Oliver had released first version of sanskritocr for free and new version
is commercial with demo, sold by indsenz. I assume newer one may be better,
it also allows for training for particular fonts.

- sent from my phone. excuse the brevity.
On 30-Jun-2016 4:25 pm, "rohit saluja" <[email protected]> wrote:

> Hi
>
> I just ocred 30 pages of a sanskrit book on Sanskrit OCR. I got WER of 54%
> and CER of 24 %.
> Whereas I get WER of 20 % on Indsenz and CER Of 8 %. Have you tried
> comparing Indsenz with Sanskrit OCR. Which one is better where?
>
> On Tuesday, 21 June 2016 12:36:23 UTC+5:30, rohit saluja wrote:
>>
>> Hey thanks a lot.
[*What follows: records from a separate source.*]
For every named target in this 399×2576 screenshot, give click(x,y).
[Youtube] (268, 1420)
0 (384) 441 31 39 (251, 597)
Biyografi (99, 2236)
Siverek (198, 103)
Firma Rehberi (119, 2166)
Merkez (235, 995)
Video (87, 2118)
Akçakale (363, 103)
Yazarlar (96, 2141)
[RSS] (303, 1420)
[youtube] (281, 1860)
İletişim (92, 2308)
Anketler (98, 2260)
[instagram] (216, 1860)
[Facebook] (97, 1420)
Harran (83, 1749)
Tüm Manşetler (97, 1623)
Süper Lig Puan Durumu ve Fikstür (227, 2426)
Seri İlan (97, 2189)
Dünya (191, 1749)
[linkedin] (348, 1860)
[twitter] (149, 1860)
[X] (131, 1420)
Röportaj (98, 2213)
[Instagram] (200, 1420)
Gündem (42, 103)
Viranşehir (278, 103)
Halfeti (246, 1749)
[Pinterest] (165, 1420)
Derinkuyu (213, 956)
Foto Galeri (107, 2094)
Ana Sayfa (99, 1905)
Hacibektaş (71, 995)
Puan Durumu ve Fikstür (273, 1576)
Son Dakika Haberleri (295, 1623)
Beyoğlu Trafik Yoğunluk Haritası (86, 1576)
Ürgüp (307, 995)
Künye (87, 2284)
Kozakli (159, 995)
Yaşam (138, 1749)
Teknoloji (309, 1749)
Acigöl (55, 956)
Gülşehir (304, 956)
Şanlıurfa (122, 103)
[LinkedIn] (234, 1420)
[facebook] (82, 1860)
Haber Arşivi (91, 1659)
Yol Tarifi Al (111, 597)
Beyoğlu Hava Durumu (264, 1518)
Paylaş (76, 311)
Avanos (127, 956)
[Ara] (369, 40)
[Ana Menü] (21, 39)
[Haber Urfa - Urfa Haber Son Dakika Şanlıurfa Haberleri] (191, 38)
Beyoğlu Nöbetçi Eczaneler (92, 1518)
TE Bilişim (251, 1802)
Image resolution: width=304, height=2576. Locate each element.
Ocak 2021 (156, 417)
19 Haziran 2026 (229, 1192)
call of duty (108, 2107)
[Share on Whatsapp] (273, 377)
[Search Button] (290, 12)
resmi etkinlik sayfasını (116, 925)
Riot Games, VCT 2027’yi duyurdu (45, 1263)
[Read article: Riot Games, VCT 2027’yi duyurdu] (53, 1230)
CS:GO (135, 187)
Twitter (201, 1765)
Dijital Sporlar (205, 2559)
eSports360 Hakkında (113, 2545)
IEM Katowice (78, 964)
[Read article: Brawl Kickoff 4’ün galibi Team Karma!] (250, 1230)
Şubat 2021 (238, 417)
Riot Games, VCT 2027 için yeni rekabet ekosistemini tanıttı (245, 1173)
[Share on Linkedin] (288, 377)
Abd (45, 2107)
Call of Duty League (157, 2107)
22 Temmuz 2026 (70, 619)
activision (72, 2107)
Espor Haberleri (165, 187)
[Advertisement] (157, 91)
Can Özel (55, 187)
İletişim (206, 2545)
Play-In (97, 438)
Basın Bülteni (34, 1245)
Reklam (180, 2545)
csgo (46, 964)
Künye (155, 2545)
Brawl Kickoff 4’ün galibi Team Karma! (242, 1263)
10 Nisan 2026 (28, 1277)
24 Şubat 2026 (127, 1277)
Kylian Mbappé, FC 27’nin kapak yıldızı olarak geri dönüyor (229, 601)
Your replies are really helpful.
>>
>> Rohit
>>
>> On Saturday, 18 June 2016 23:41:13 UTC+5:30, shree wrote:
>>>
>>> I do not know about the training process for cube, it is not documented.
>>>
>>> I have uploaded the box/tif pairs generated by text2image under windows
>>> for sanskrit - there are two versions  s21 and s95 - using different fonts
>>> and exposure levels. Please see
>>> https://github.com/Shreeshrii/imagessan/tree/master/trainingdata-s21
>>> https://github.com/Shreeshrii/imagessan/tree/master/trainingdata-s95
>>>
>>> In s21, each font is used for 3 different exposure levels , -1, 0 and 1.
>>> tesstrain.sh --lang san --langdata_dir ./langdata --tessdata_dir ./
>>> --exposures "-1 0 1"
>>>
>>> In s95, each font is used only at 0 exposure level.
>>>
>>> ShreeDevi
>>> ____________________________________________________________
>>> भजन - कीर्तन - आरती @ http://bhajans.ramparivar.com
>>>
>>> On Tue, Jun 14, 2016 at 3:35 AM, rohit saluja <[email protected]>
>>> wrote:
>>>
>>>> Hey thanks a lot for your reply. This seems to be a great idea to use
>>>> hin data with sanskrit wordlist.
>>>>
>>>> Still I am interested in knowing the things building from scratch.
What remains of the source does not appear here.